Write out the entries from the line with "This screenshot has width=981, height=438." to the line with "This screenshot has height=900, width=1200.", both lines included, and leave the pictures out of your answer.

▶ DATASET ENTRIES:
(begin)

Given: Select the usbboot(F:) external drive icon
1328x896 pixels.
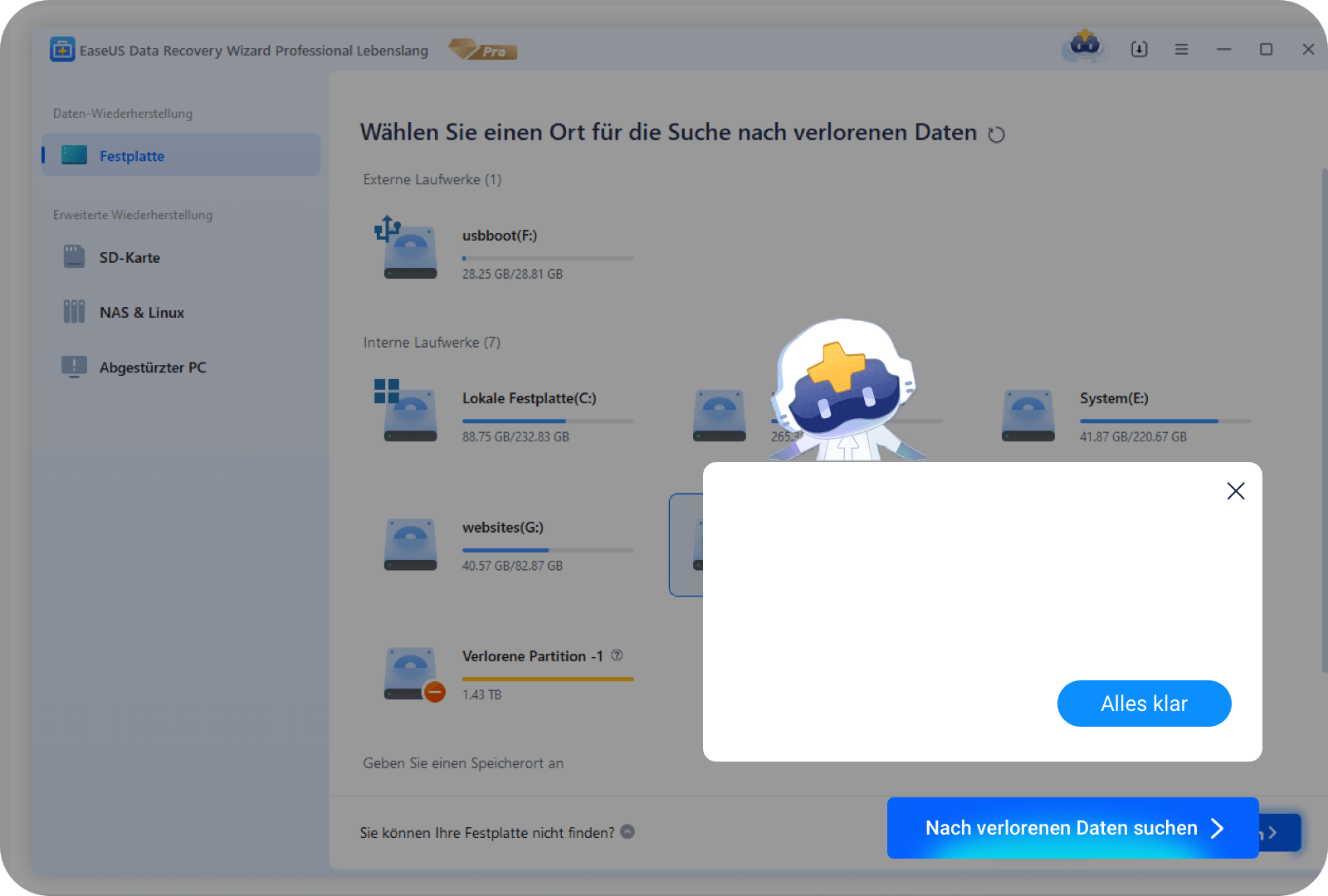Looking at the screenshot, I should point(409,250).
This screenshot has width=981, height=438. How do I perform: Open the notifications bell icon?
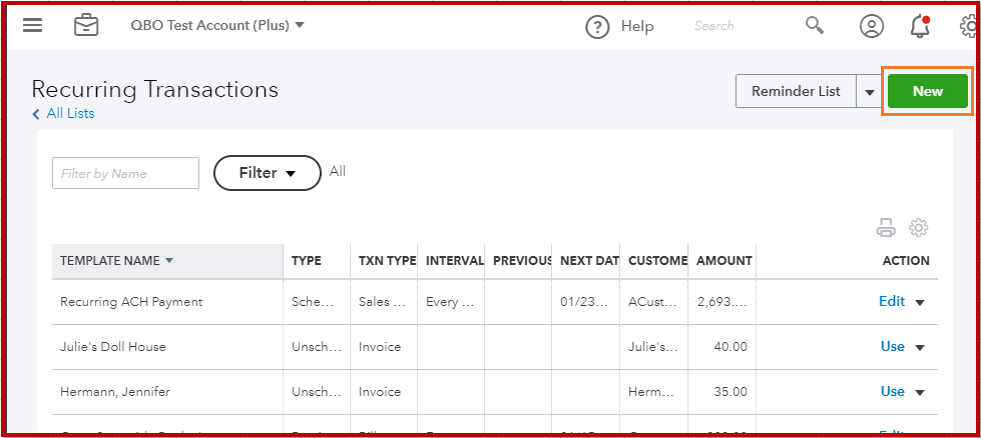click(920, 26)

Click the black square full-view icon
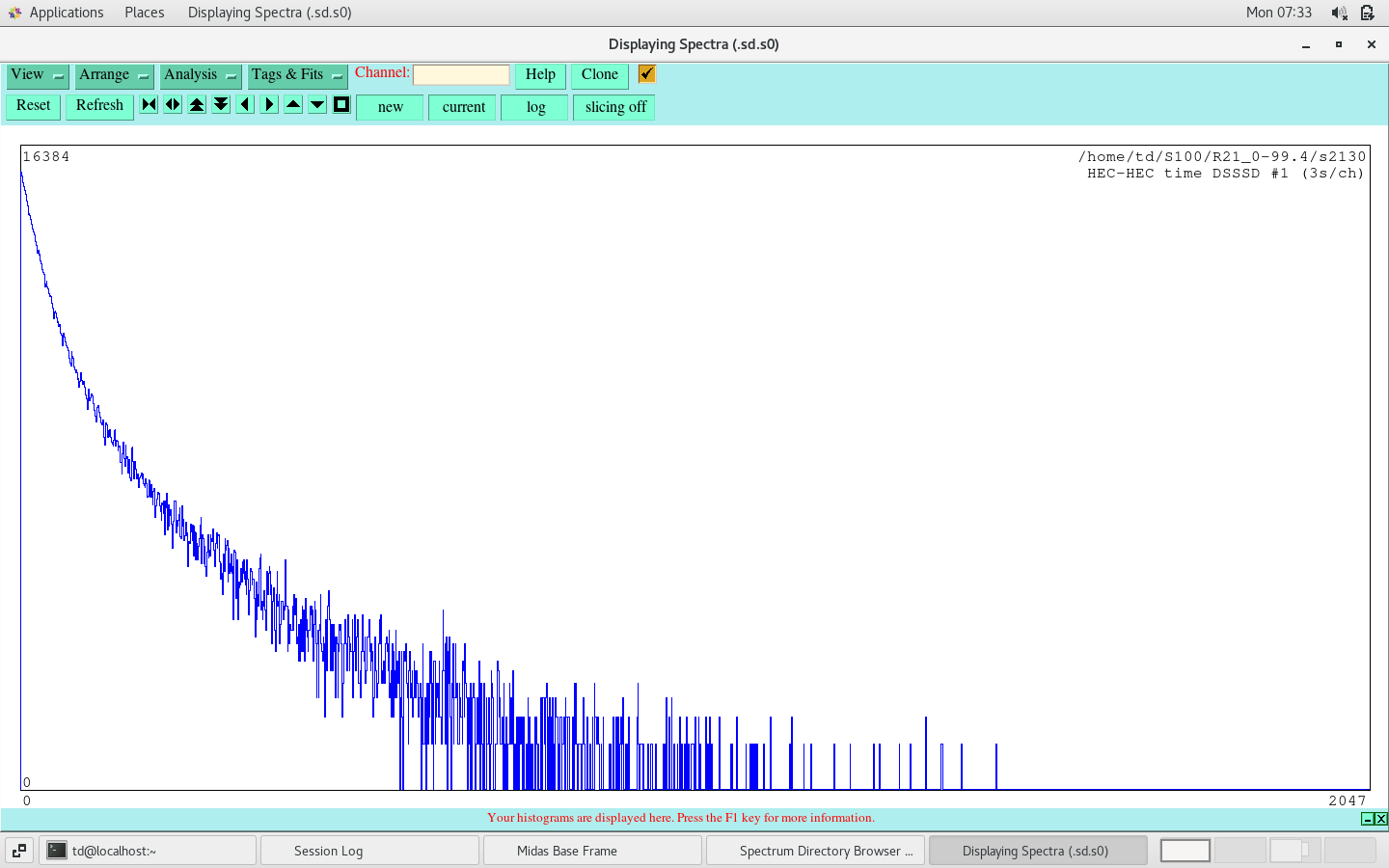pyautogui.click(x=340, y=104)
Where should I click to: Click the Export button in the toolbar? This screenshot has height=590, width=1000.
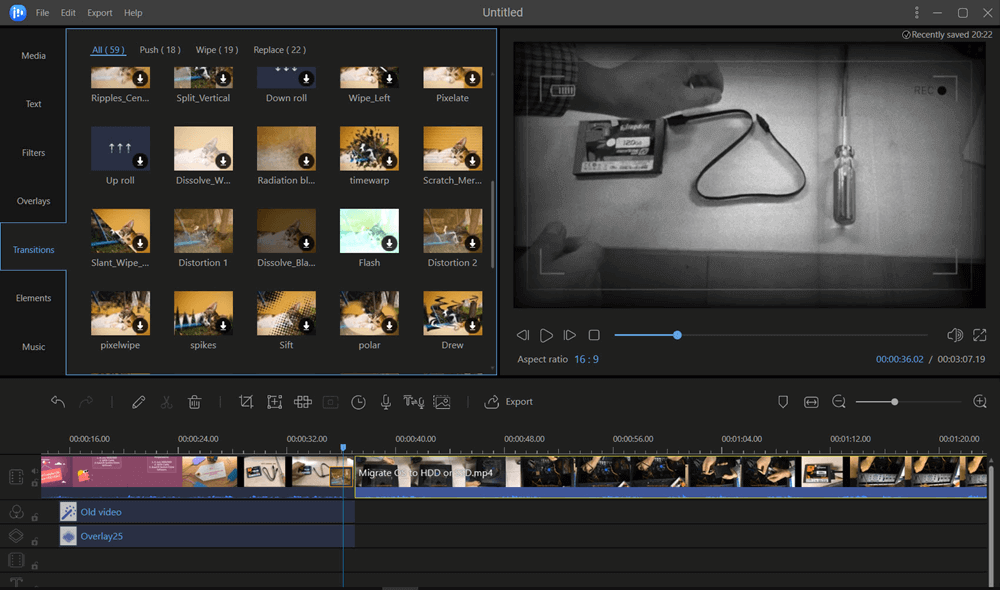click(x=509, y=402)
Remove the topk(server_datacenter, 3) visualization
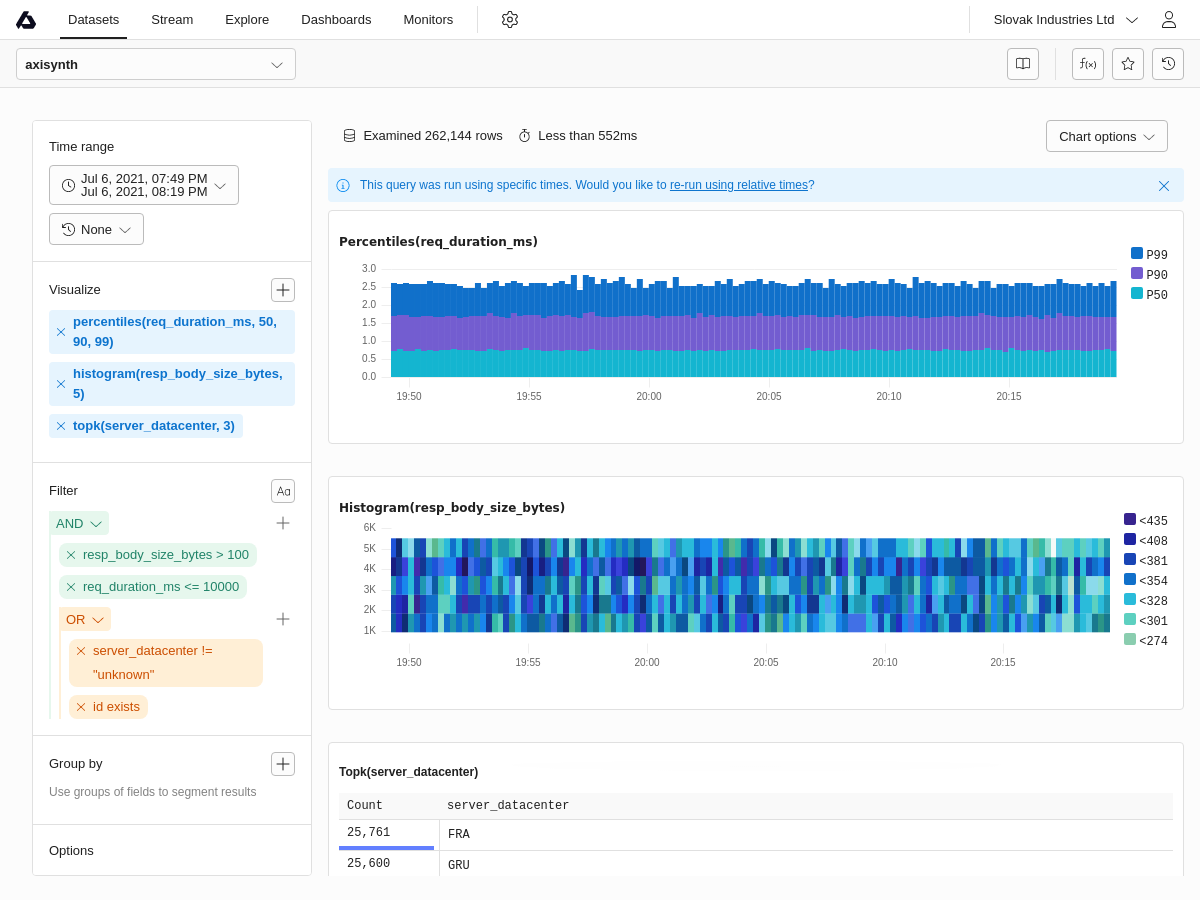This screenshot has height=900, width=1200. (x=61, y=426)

(end)
(begin)

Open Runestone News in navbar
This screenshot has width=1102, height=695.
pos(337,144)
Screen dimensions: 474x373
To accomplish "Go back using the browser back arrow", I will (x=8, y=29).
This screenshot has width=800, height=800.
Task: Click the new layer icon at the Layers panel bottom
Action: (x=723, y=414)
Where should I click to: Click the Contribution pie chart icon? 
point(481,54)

(end)

▶ WRITTEN ANSWER:
This screenshot has width=981, height=438. How do I perform: Open the notifications bell icon?
click(920, 26)

Click the black square full-view icon
pyautogui.click(x=340, y=104)
Where should I click to: Click the Export button in the toolbar? This screenshot has height=590, width=1000.
click(x=509, y=402)
Remove the topk(server_datacenter, 3) visualization
This screenshot has height=900, width=1200. (x=61, y=426)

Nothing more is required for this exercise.